– Федюха, отмыкайся, ордер на руках – наша фатера!
Так на пятом году береговой жизни Федор с семьей остался в квартире один – три комнаты, ну, не фарт ли!..
Есть люди, голоса которых – тон, звучанье, манера говорить – раздражают настолько, что не знаешь, как и прожил бы вместе неделю-две. Трагедия. Обычно голос такой вызывающе громок, баранье упрямство в нем, ложь и кривлянье и таранная прямолинейность. Да и базар обычно заводится о том, о чем помолчать бы или так, тихо, подпольно, что ли, объясниться. Нет, бесцеремонное буханье по перепонкам… Подобным голосом, да еще со слезливо-жалобной подоплекой, и обладала Анна.
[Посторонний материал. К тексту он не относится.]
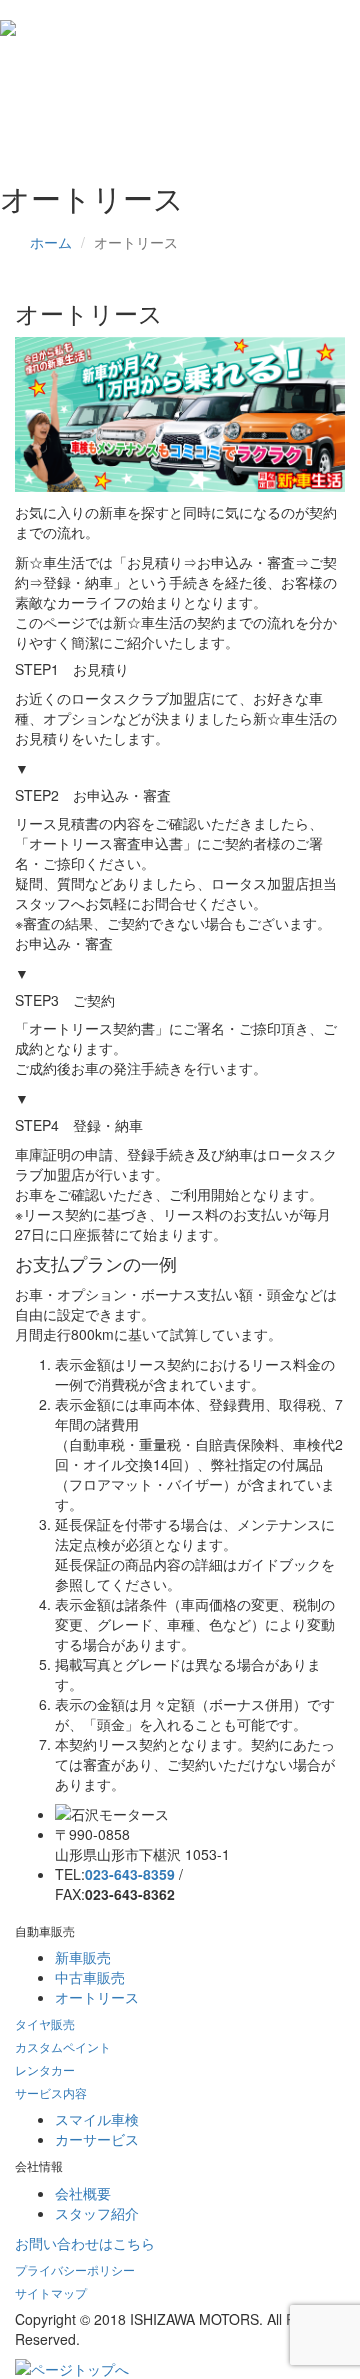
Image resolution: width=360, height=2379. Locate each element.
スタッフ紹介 (97, 2213)
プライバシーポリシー (75, 2269)
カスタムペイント (63, 2046)
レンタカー (45, 2069)
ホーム (51, 242)
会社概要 (83, 2193)
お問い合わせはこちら (85, 2243)
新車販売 (83, 1957)
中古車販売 (90, 1977)
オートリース (97, 1997)
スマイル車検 (97, 2119)
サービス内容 (51, 2092)
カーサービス (97, 2139)
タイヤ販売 (45, 2023)
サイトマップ (51, 2292)
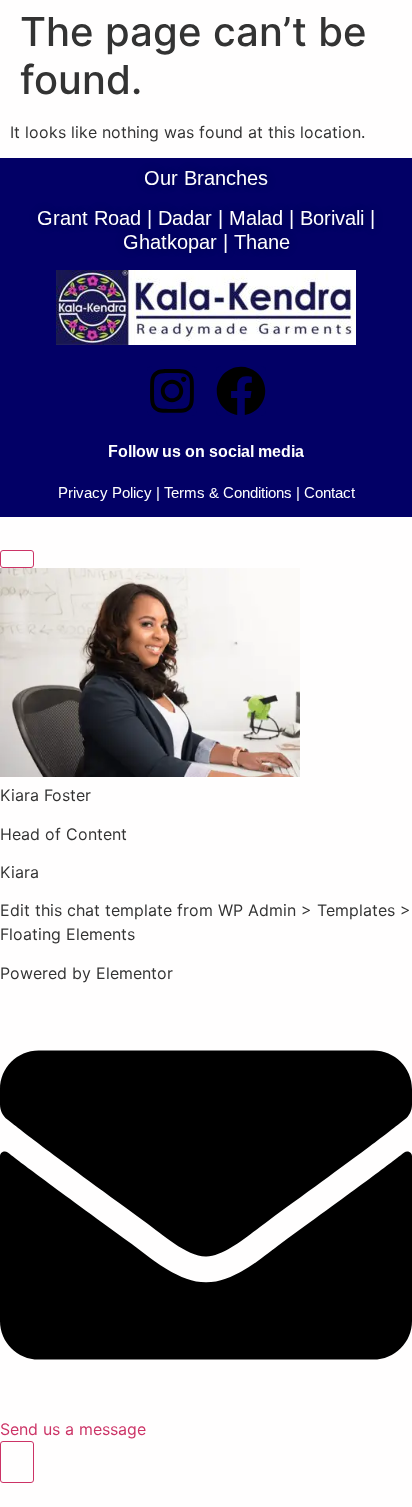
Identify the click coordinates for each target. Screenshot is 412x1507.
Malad (256, 218)
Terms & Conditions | (232, 492)
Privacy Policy (105, 492)
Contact (329, 492)
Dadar (185, 218)
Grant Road (89, 218)
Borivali (332, 218)
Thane (262, 242)
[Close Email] (17, 559)
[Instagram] (172, 391)
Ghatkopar (170, 242)
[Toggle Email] (17, 1462)
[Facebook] (241, 391)
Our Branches (206, 178)
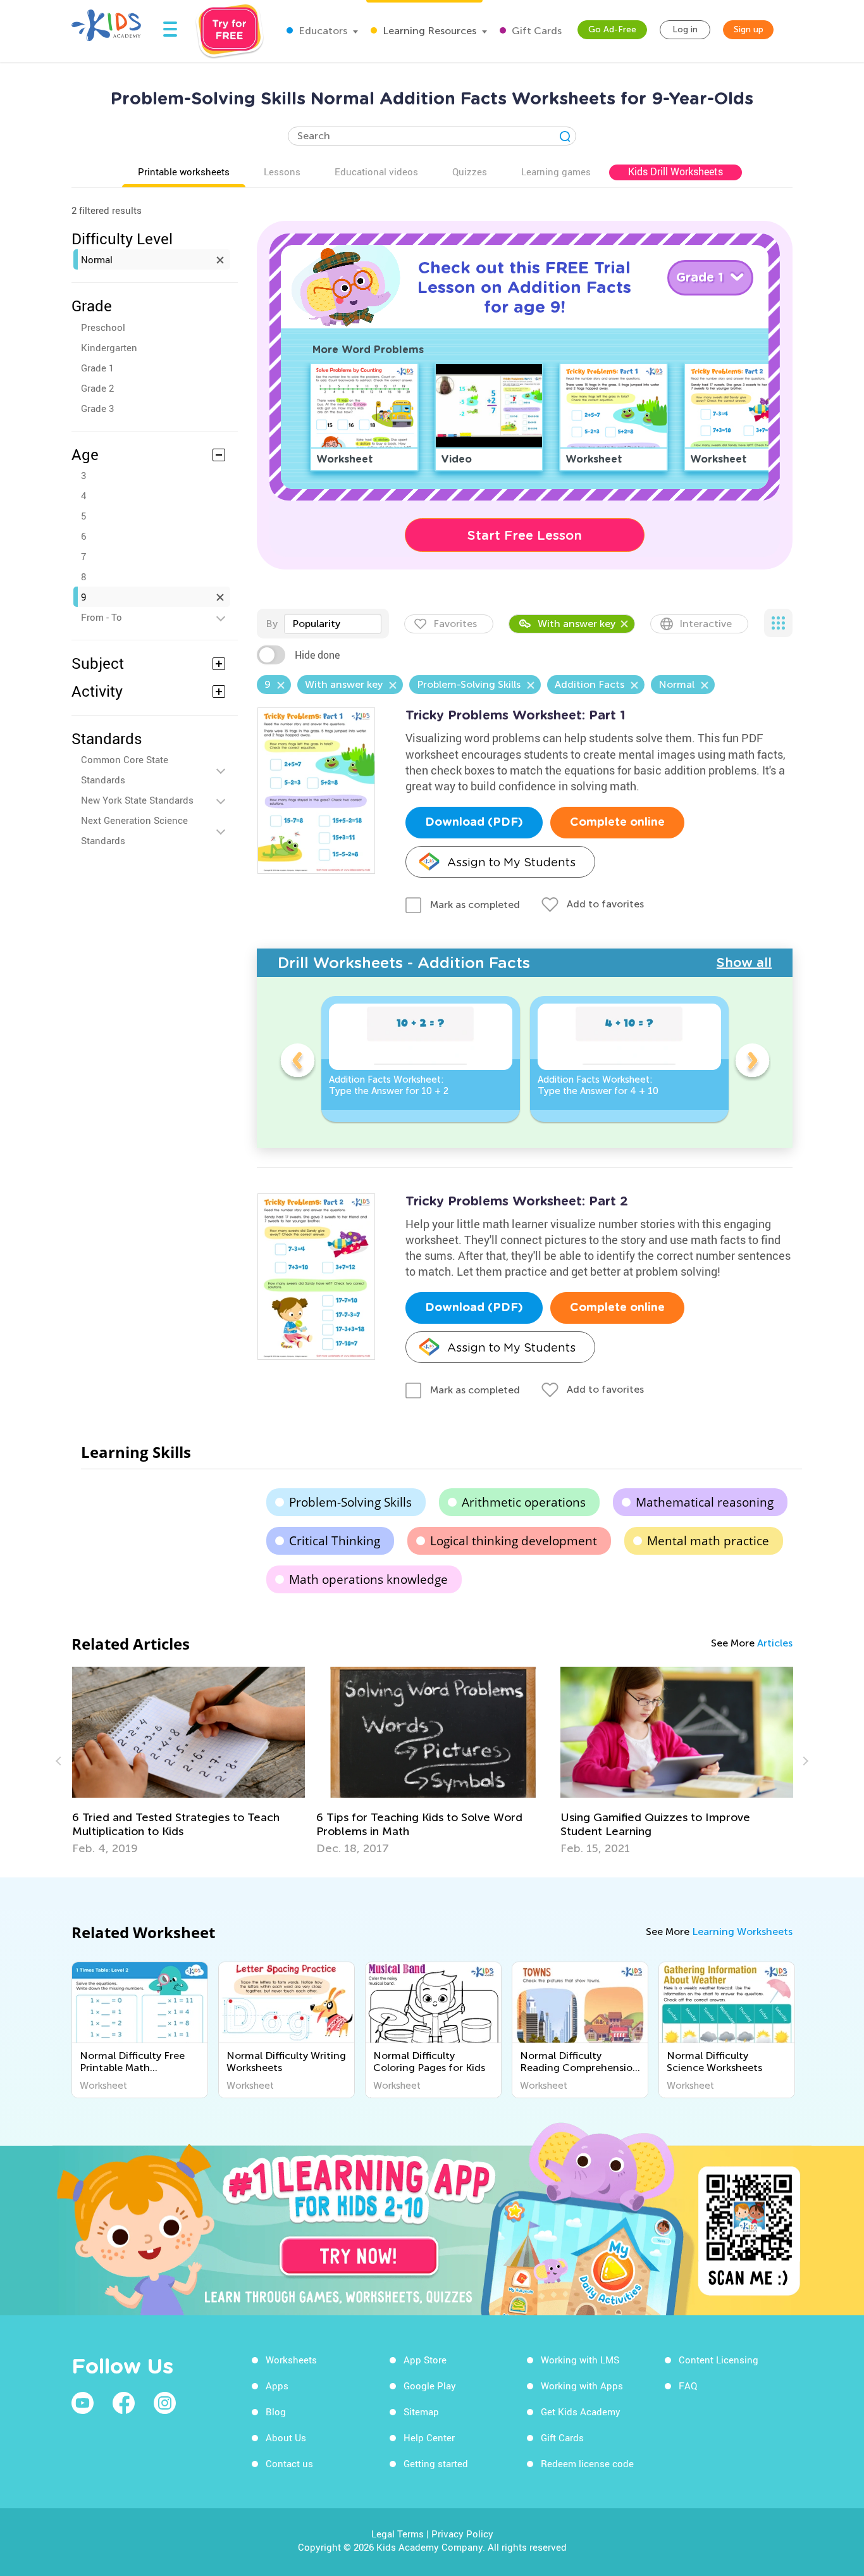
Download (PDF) (474, 822)
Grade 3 (97, 408)
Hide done (317, 655)
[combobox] (332, 624)
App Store (425, 2359)
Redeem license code (587, 2463)
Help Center (429, 2437)
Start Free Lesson (524, 535)
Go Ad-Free (612, 29)
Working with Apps (582, 2385)
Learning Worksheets (742, 1932)
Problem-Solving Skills (350, 1502)
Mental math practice (708, 1541)
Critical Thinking (334, 1541)
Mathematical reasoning (705, 1502)
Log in (685, 29)
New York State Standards (137, 799)
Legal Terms (397, 2533)
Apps (277, 2385)
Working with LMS (580, 2359)
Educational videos (376, 171)
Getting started (436, 2463)
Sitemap (421, 2411)
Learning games (556, 171)
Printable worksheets (184, 171)
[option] (420, 1059)
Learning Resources (428, 31)
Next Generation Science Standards (134, 830)
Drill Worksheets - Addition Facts (404, 963)
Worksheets (291, 2359)
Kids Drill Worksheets (675, 171)
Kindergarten (109, 347)
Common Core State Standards (124, 769)
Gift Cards (535, 31)
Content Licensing (718, 2359)
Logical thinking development (513, 1541)
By (272, 624)
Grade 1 (97, 367)
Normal (97, 259)
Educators (321, 31)
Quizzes (469, 171)
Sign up (748, 29)
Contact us (289, 2463)
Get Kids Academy (580, 2411)
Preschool (103, 327)
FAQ (688, 2385)
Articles (775, 1643)
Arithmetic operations (524, 1502)
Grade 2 (97, 388)
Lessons (282, 171)
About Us (286, 2437)
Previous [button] (297, 1062)
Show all (744, 962)
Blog (276, 2411)
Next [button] (752, 1062)
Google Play (430, 2385)
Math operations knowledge (368, 1579)
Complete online (617, 822)
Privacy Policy (462, 2533)
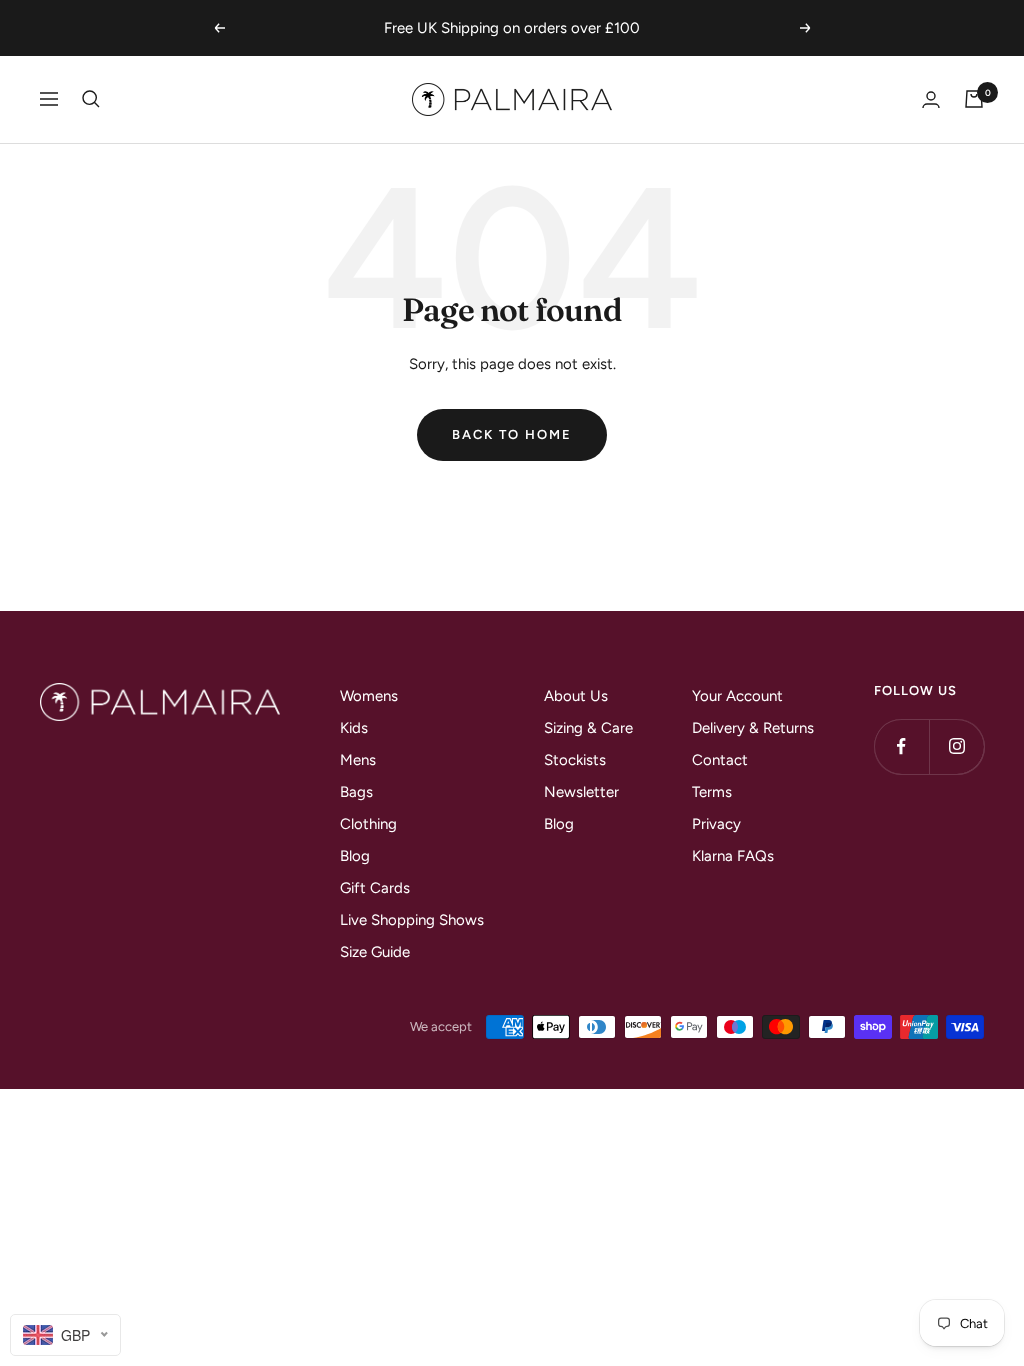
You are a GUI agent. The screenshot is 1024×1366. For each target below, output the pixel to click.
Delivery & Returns (753, 728)
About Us (576, 696)
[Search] (91, 99)
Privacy (716, 824)
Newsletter (581, 792)
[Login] (931, 99)
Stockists (575, 760)
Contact (720, 760)
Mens (358, 760)
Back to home (512, 434)
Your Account (737, 696)
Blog (355, 856)
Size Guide (375, 952)
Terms (712, 792)
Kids (354, 728)
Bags (356, 792)
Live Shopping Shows (412, 920)
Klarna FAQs (733, 856)
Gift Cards (375, 888)
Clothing (368, 824)
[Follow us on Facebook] (901, 746)
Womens (369, 696)
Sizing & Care (588, 728)
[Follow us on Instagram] (956, 746)
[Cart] (974, 99)
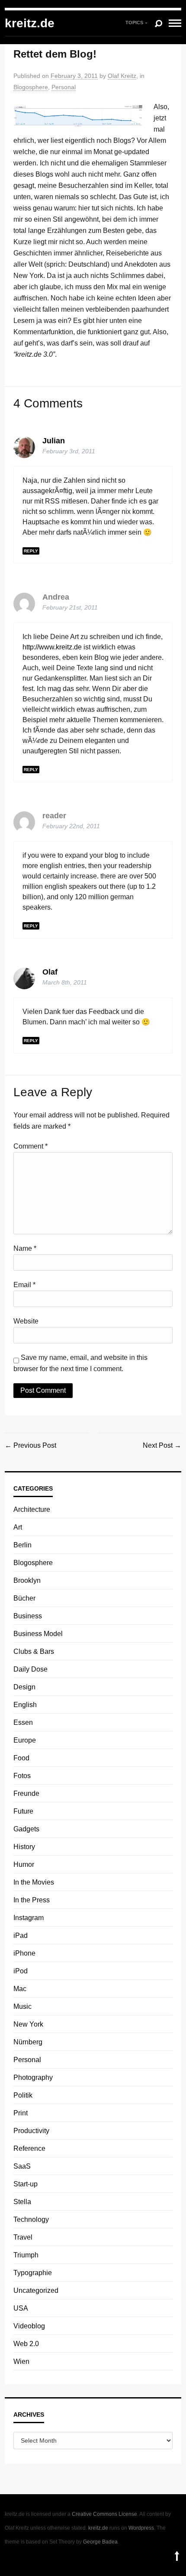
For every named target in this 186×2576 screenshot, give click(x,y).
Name (24, 1248)
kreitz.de (30, 23)
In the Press (31, 1900)
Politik (22, 2095)
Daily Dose (30, 1669)
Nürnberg (27, 2042)
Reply (31, 551)
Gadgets (26, 1829)
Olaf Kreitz (122, 75)
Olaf (50, 972)
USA (20, 2308)
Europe (24, 1740)
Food (21, 1758)
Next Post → (162, 1445)
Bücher (24, 1598)
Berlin (22, 1545)
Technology (31, 2219)
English (25, 1704)
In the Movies (33, 1882)
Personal (63, 87)
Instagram (28, 1917)
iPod (20, 1971)
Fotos (22, 1775)
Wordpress (141, 2528)
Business (27, 1616)
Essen (23, 1722)
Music (22, 2006)
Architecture (31, 1509)
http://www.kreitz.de (52, 647)
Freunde (26, 1793)
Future (23, 1811)
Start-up (25, 2184)
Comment (30, 1146)
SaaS (22, 2166)
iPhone (24, 1953)
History (24, 1846)
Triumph (25, 2255)
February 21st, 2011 (70, 607)
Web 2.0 (26, 2343)
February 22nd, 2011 (71, 826)
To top (177, 2556)
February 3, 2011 (74, 75)
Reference (29, 2148)
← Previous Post (30, 1445)
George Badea (100, 2542)
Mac (19, 1988)
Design (24, 1687)
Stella (22, 2201)
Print (20, 2113)
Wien (21, 2361)
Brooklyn (27, 1580)
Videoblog (29, 2326)
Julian (53, 440)
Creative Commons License (104, 2514)
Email (24, 1284)
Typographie (32, 2272)
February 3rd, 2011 (68, 451)
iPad (20, 1935)
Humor (23, 1864)
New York (28, 2024)
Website (25, 1321)
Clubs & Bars (33, 1651)
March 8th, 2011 (64, 982)
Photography (33, 2077)
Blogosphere (30, 87)
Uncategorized (35, 2290)
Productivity (31, 2130)
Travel (22, 2237)
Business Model (38, 1633)
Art (17, 1527)
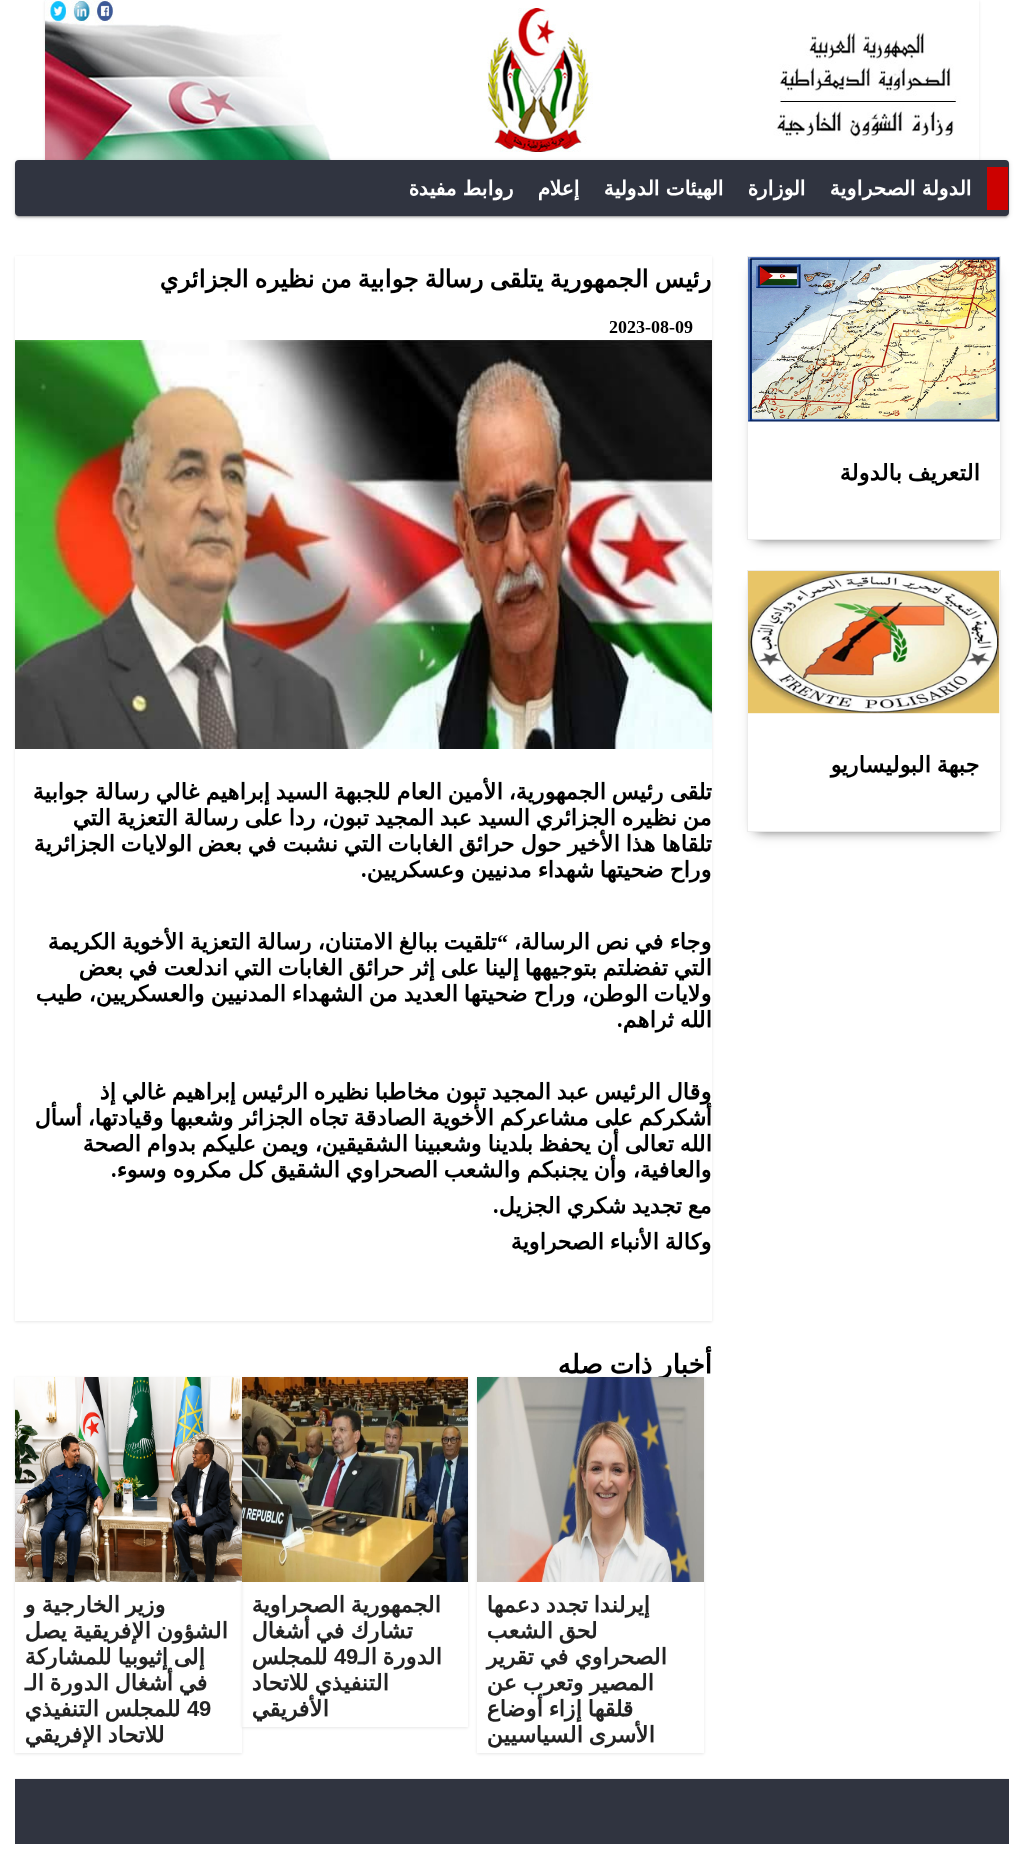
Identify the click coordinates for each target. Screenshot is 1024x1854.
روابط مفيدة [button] (461, 188)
Наши с Федором беседы клеились лишь до ее появления. Приходила, пусть даже в добром настроении, и тотчас начиналось буханье с жалобами на мужа, на судьбу, на жизнь. И тотчас Федора начинало корежить, вскоре он ощетинивался и запускал в оборот свои боцманские круглые бляшки..
– Вота, вота, – тотчас и всхлипывала Анна, – полюбуйтеся, послушайте…
И тогда Федор предлагал прогуляться – до магазина…
Он не раз бывал у меня в К., заходил и в редакцию, всякий раз поражая сотрудников отдела: с одной стороны, застенчив, ну, красная девица, с другой – настырный до невменяемости, когда дело доходило до обсуждения его стихов или рассказов-коротышек… А потом как-то вдруг он замолчал – ни самого, ни писем. А тут и оказия – на летучке редактор объявил:
– Был у нас автор, Гурилев. Да, Федор Гурилев, стишки, что ли, печатали. Думаю, надо воздержаться… Не давать – ни строки.
Естественно, вопрос:
– А в чем дело?
– Да дело-то, – говорит, – простое: вот письмо прислали, из райкома партии. – И редактор зачитал уведомление: Гурилев, Федор Яковлевич, заявил в парткоме завода, что он человек религиозный и сдал партийные документы… – В религию мужик ударился, в секту, что ли, записался или так… спятил. Ничего страшного, но с публикациями и впредь воздержимся, дело ясное, – подвел черту редактор.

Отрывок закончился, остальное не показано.